Felker is an idea editor, not a pencil editor. He has had remarkably accurate antennae for coming fashions —and a knack for catchy headlines that are often better than the articles and make each fad seem momentous. The list of writers for whom he has provided a springboard is also impressive. As features editor of Esquire from 1957 to 1962, he helped steer Norman Mailer into reportage and published some of the first so-called New Jourrialists, most notably Tom Wolfe. On the old New York Herald Tribune, where he edited the Sunday magazine that was to be reincarnated as New York, he gave free rein to such emerging stars as Jimmy Breslin, Dick Schaap, George ("Adam Smith") Goodman. Many of the best and the brightest have left in rage and frustration—or on the wave of New York-borne success. Felker, says Ms. editor and Felker protégée Gloria Steinem, is "the lightning rod of animosity—and of creativity."

● ● ● ● ●

*Instructions to follow*
Answer these questions about the text on Felker.
(a) In which years was Felker features editor of Esquire?
(b) What did the Sunday magazine he edited at the New York Herald Tribune later become?
(c) Who described Felker as "the lightning rod of animosity—and of creativity"?
Nothing in the data has any bearing on this work.

*Data shown*
● ● ● ● ●

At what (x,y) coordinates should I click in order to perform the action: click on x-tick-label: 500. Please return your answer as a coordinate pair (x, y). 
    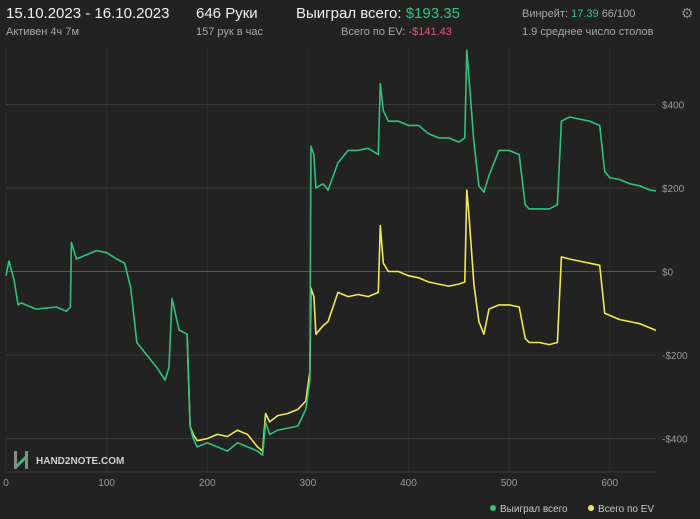
    Looking at the image, I should click on (510, 484).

● ● ● ● ●

*Result of the exercise*
(a) From 1957 to 1962.
(b) New York.
(c) Gloria Steinem, the editor of Ms. and a Felker protégée.